Charge Transfer Reactions on Oxide-Covered Ti Electrodes: Effect of Dielectric Constant Variation and Oxide Stabilization

Citation:
Rahim, A. M. A., A. A. A. Rahman, and M. W. Khalil, "Charge Transfer Reactions on Oxide-Covered Ti Electrodes: Effect of Dielectric Constant Variation and Oxide Stabilization", Materialwissenschaft und Werkstofftechnik, vol. 27, pp. 438-443, 1996.

Abstract:

The electron transfer kinetics of the Fe3+/Fe2+ redox couple on the oxide covered Ti electrodes were investigated as a function of the film thickness, film stabilization, and concentration of the redox species. The oxides were formed potentiodynamically in acidic solution of pH=3 (Na2SO4+H2SO4) at a scan rate of 1 mV s−1. The cathodic and anodic Tafel lines were also measured at the same scan rate.
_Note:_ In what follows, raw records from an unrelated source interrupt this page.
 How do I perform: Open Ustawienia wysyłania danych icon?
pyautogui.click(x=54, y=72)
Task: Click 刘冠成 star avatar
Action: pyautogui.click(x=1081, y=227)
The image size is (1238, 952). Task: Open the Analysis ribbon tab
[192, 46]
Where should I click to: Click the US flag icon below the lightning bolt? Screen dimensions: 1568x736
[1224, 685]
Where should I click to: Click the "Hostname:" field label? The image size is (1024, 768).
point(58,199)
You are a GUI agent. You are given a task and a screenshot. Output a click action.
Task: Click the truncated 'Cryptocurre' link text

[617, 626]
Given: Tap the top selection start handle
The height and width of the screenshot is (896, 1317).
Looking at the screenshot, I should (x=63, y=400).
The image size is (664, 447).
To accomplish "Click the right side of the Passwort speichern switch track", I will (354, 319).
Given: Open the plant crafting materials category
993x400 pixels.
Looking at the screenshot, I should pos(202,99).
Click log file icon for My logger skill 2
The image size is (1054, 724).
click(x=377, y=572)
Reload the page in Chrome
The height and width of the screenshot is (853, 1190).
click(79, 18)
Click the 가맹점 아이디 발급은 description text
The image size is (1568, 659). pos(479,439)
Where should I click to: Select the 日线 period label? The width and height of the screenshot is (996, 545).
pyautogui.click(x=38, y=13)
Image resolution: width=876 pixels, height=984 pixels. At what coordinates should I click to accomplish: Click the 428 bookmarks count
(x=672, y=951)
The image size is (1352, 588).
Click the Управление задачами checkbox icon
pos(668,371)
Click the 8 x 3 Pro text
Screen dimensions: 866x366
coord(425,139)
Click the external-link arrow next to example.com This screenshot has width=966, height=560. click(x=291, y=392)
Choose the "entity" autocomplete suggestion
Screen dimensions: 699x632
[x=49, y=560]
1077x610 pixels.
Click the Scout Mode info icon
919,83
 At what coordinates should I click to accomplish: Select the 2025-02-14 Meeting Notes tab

The logarithm of the exchange current density i0 shows an exponential decrease with the oxide film thickness. Direct tunnelling may explain the kinetics of the reaction across thin Ti02 (oxide formed at the potential region before the O2-evolution). Values of the cathodic and anodic transfer coefficients are tabulated. It was found that, the stabilization of the oxide could possibly increase its conductivity. The electron transfer reaction showed a first order dependence on the redox species concentration, independent of the conditions of oxide film formation.